Saurai-je vous aimer de la manière platonique ? Murmura-t'il contre sa joue. Votre enveloppe m'obsède autant que votre esprit... Lorsque vous parlez, j'aime les mots au moins autant que j'aime la bouche qui me les dit. Comment vivre en accord avec Dieu, sans désaccord avec vous ? Pourrai-je concilier ma foi et l'amour que je vous porte ? Par quel moyen ne pas vous porter préjudice ?...

Il l'enveloppait maintenant dans le large velours de son habit en la tenant contre lui et embrassait pieusement le côté de sa figure.

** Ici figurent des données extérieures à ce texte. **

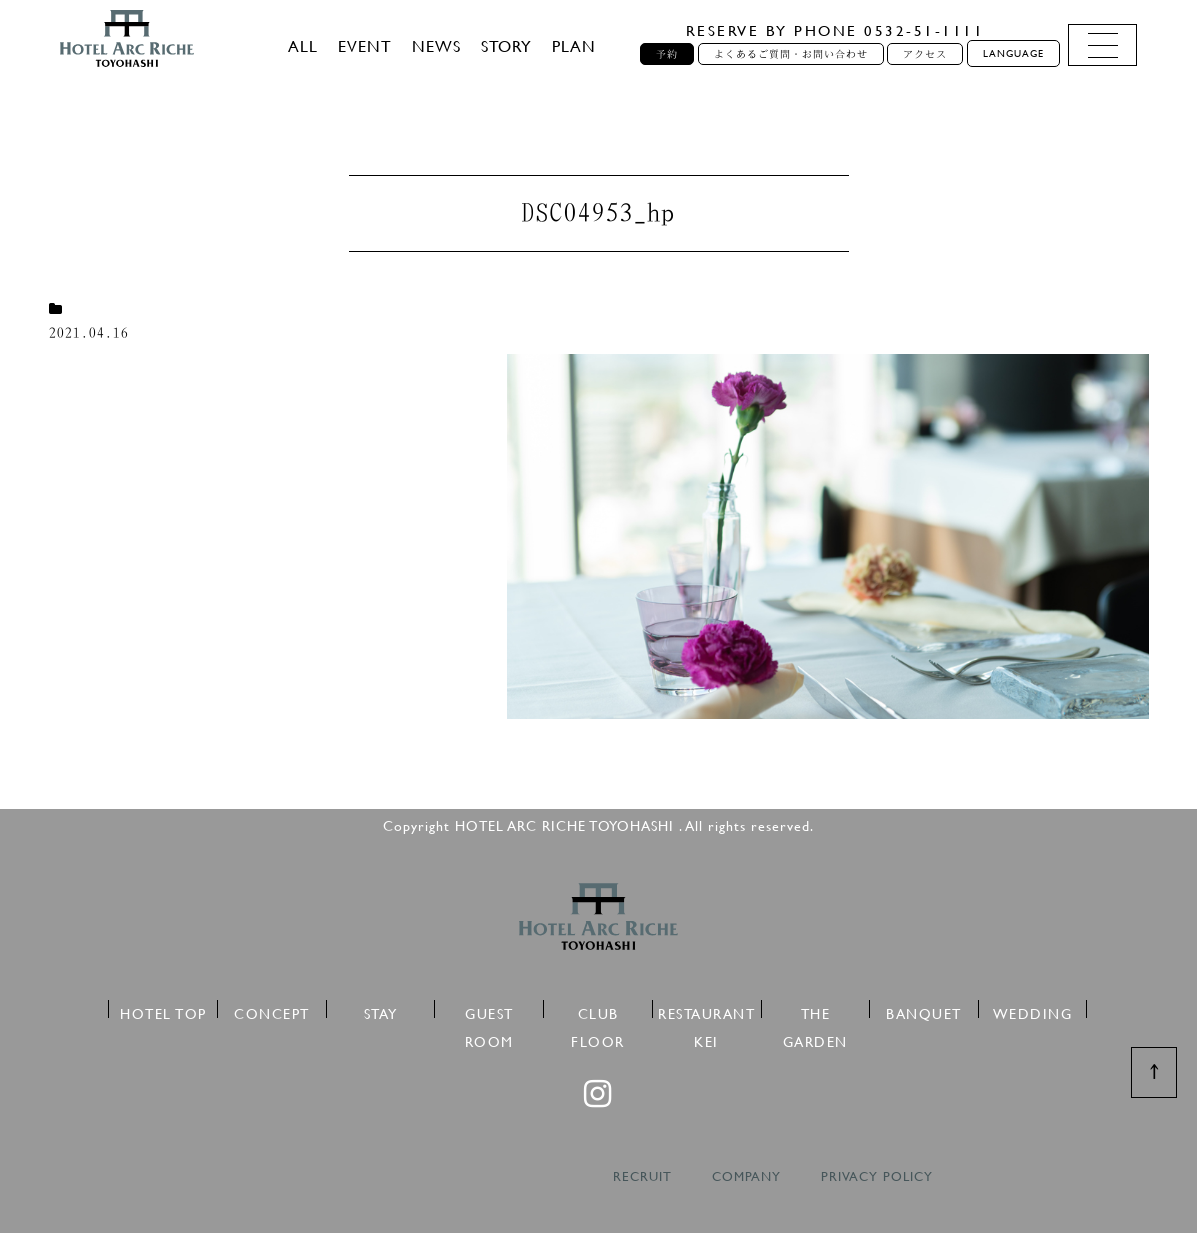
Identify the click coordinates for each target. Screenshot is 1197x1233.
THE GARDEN (815, 1010)
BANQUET (924, 1010)
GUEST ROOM (489, 1010)
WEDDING (1033, 1010)
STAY (381, 1010)
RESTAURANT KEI (706, 1010)
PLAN (574, 45)
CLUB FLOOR (598, 1010)
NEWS (436, 45)
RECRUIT (642, 1176)
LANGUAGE (1013, 53)
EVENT (365, 45)
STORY (506, 45)
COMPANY (746, 1176)
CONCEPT (272, 1010)
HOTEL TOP (163, 1010)
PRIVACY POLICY (877, 1176)
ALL (303, 45)
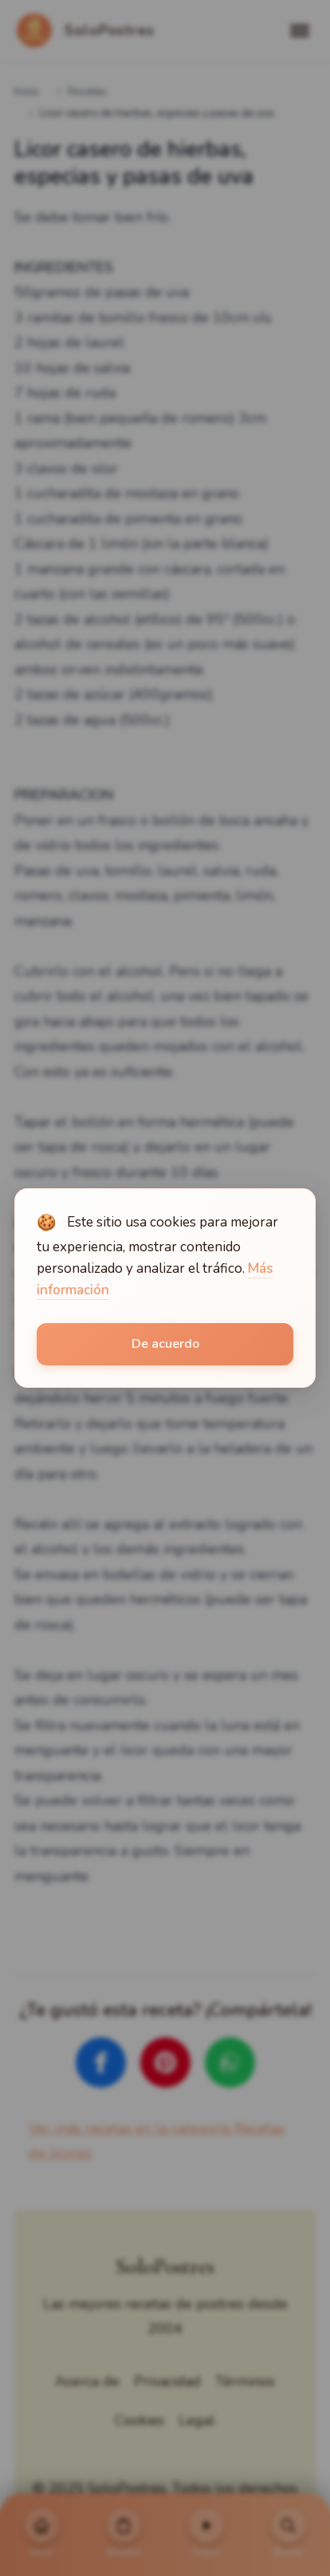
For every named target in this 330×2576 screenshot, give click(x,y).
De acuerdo (165, 1344)
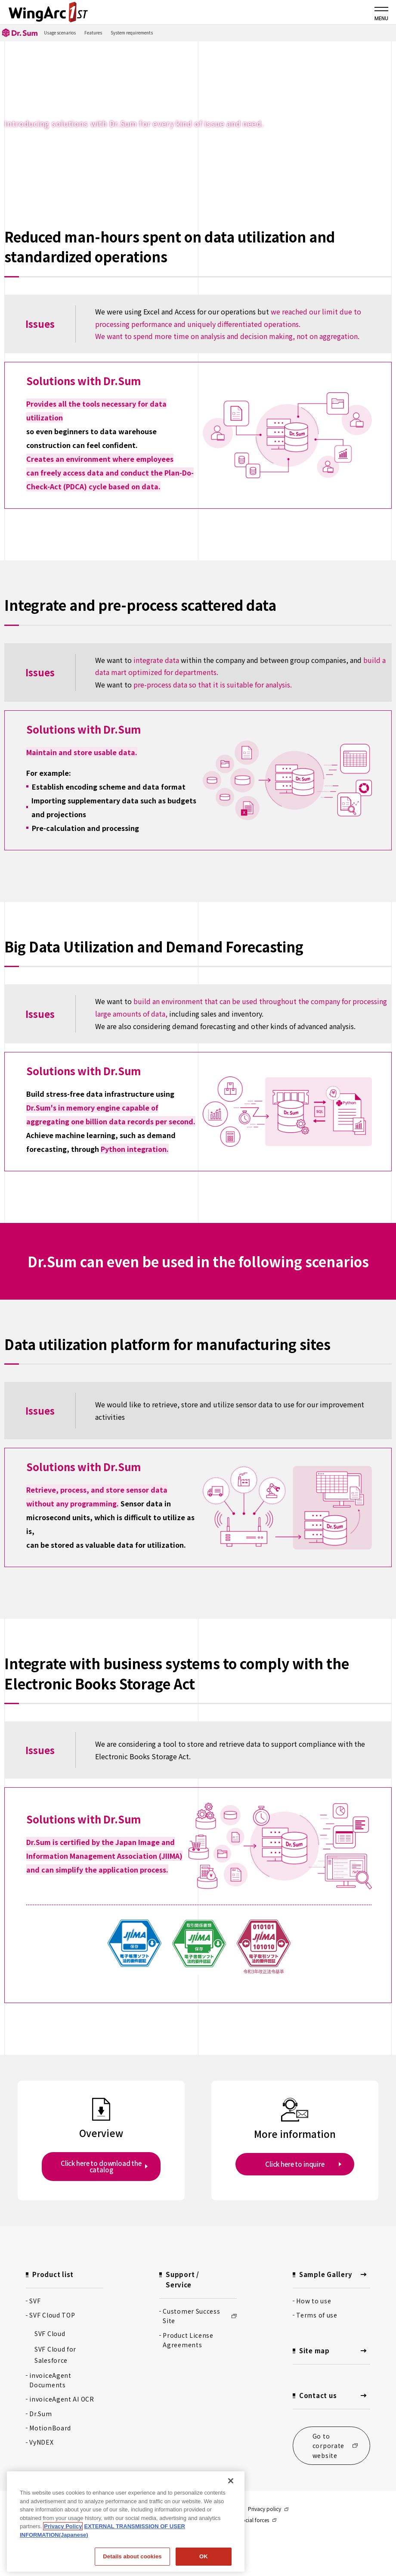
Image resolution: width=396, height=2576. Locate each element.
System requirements (132, 32)
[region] (125, 2521)
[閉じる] (230, 2480)
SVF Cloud (49, 2333)
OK (203, 2556)
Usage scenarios (60, 32)
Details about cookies (132, 2556)
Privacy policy (268, 2509)
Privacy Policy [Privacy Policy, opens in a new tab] (63, 2526)
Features (93, 32)
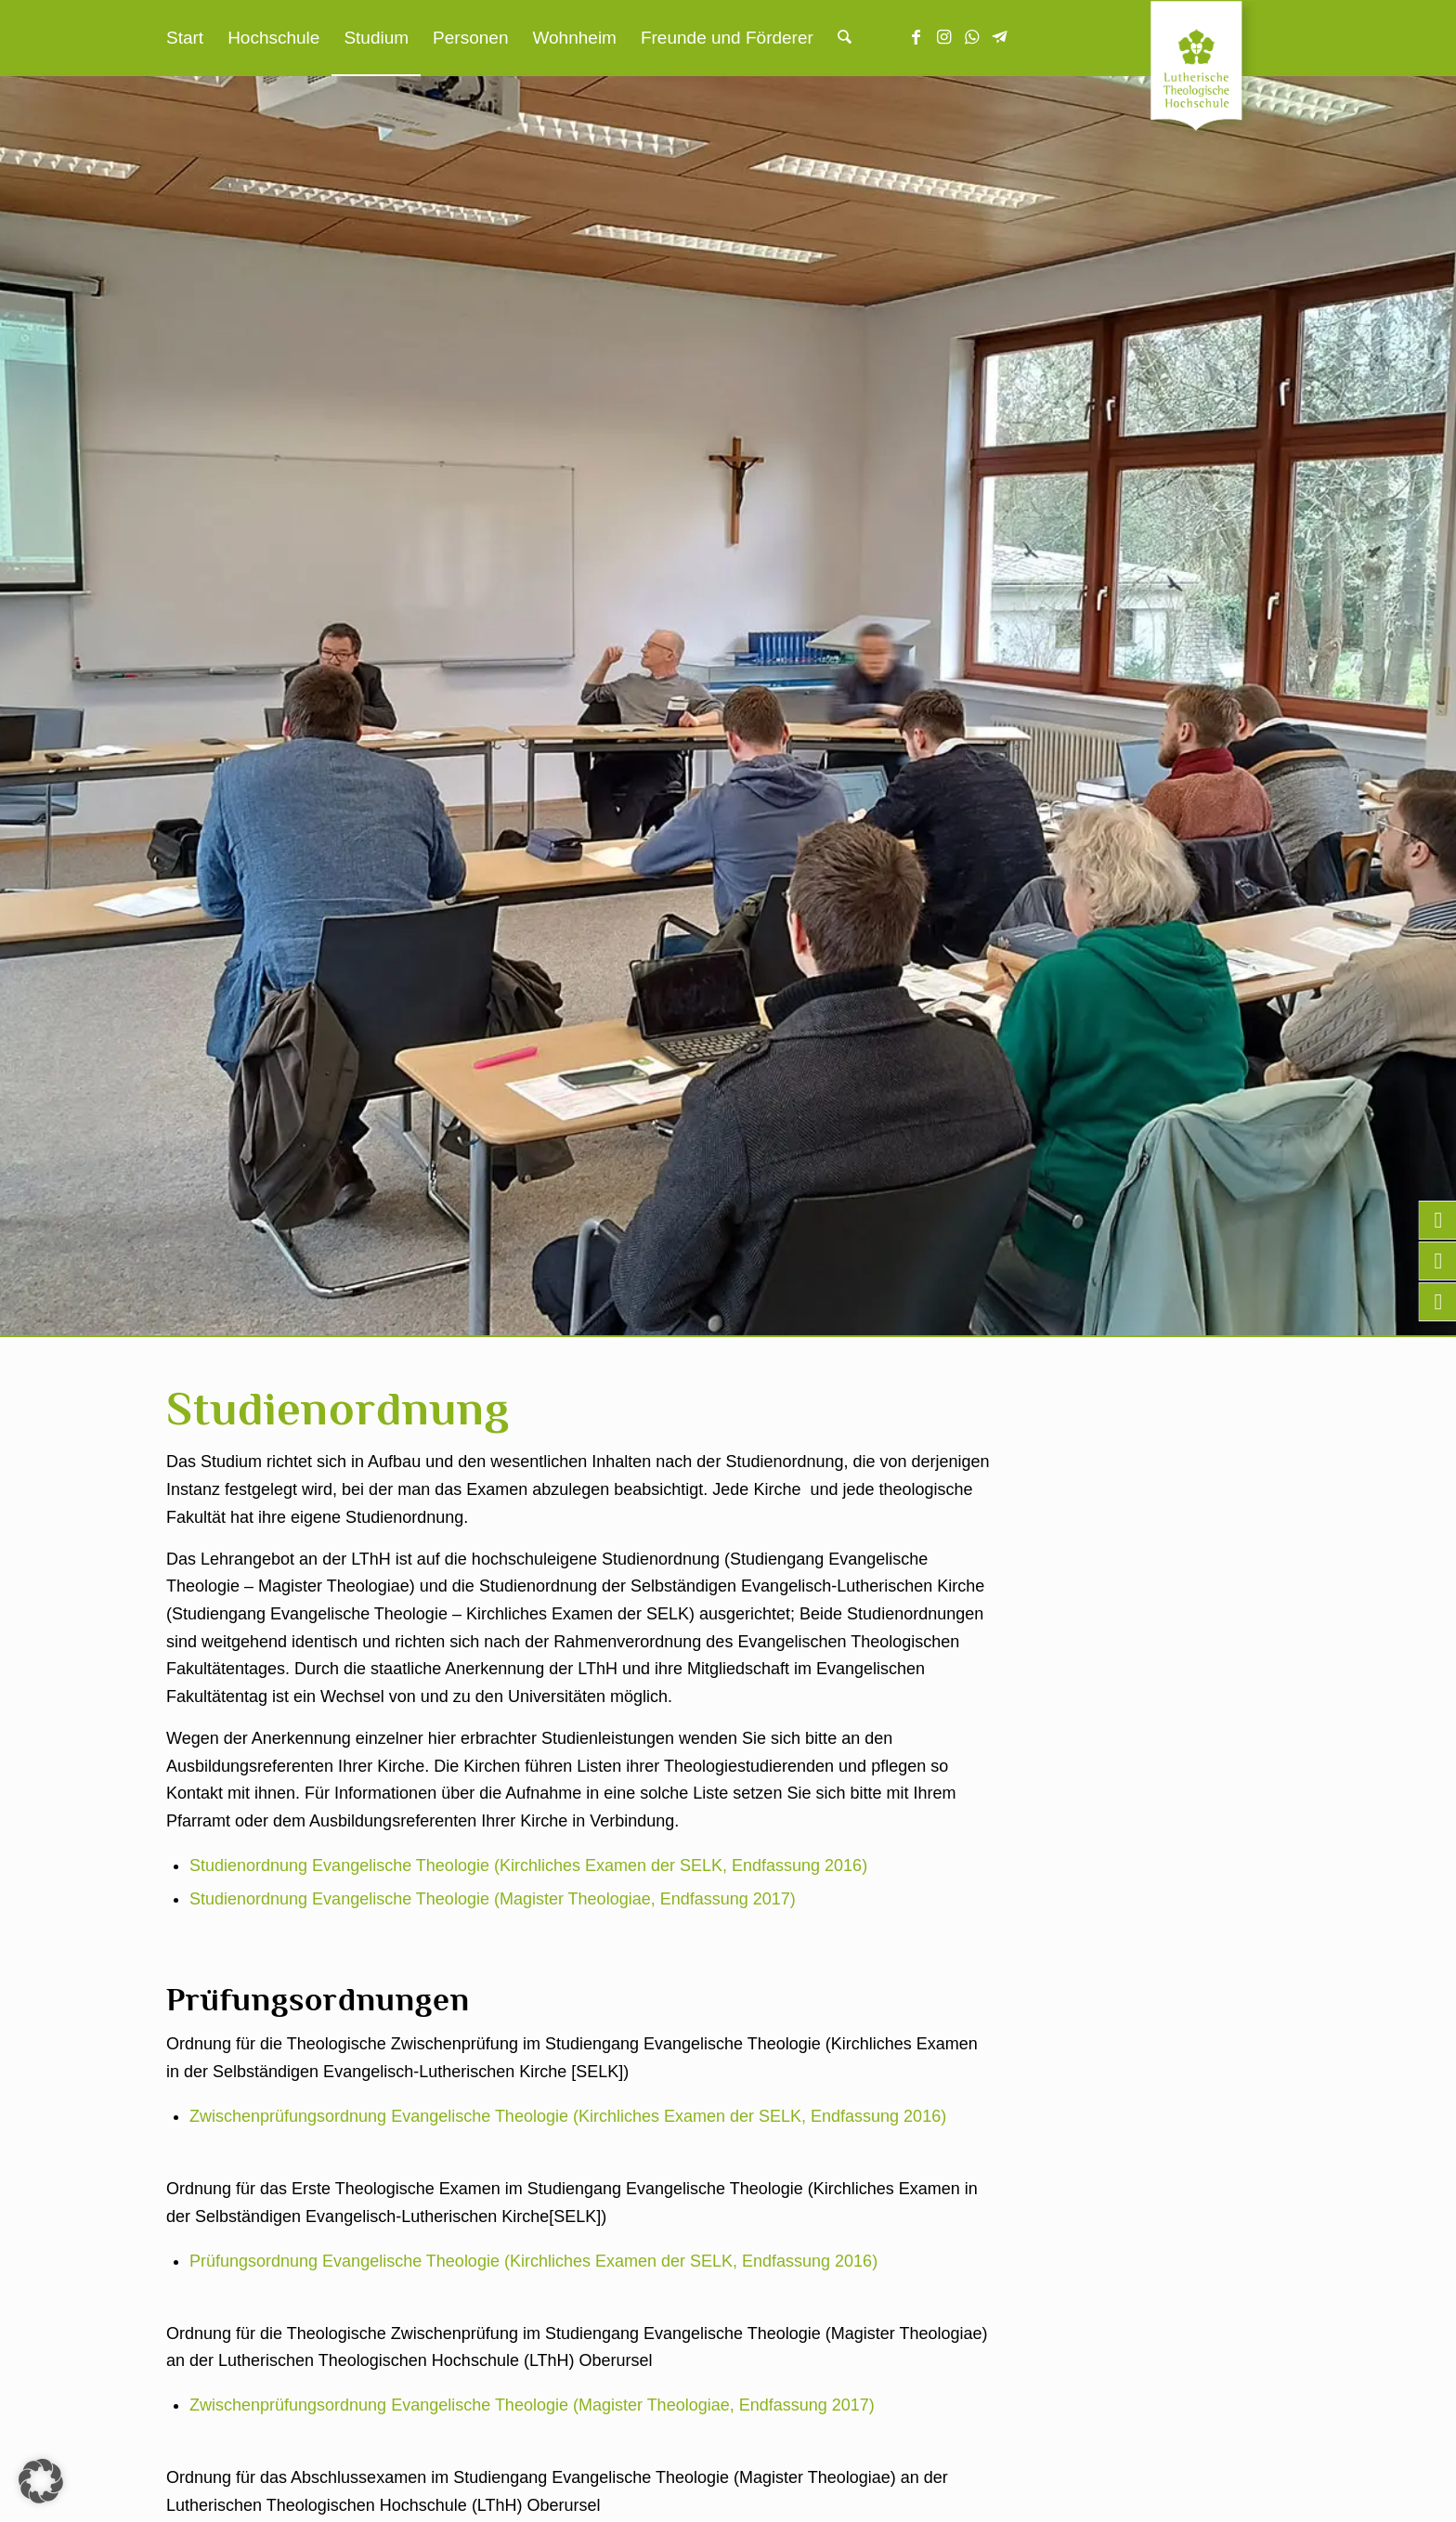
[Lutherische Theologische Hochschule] (1220, 70)
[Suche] (845, 38)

J'ai le désir de vous depuis l'heure de notre rencontre, il demeure vif en ma chair comme s'il était d'argent et ne pouvait rouiller... Las, si j'avais su vous aimer de tête, vous seriez épargnée du tournant qu'a pris notre péché et nos âmes se trouveraient sublimées de mutuelle amitié, sans qu'un innocent ait à souffrir par notre faute.

Sa réflexion l'absorbait comme s'il parlait seul. Il en était venu à contempler une mèche des cheveux gitans qu'il avait saisie comme une relique et qu'il portait à son visage pour la respirer.

Comme je brûle pour toi et combien je regrette que tu ne sois pas ma femme.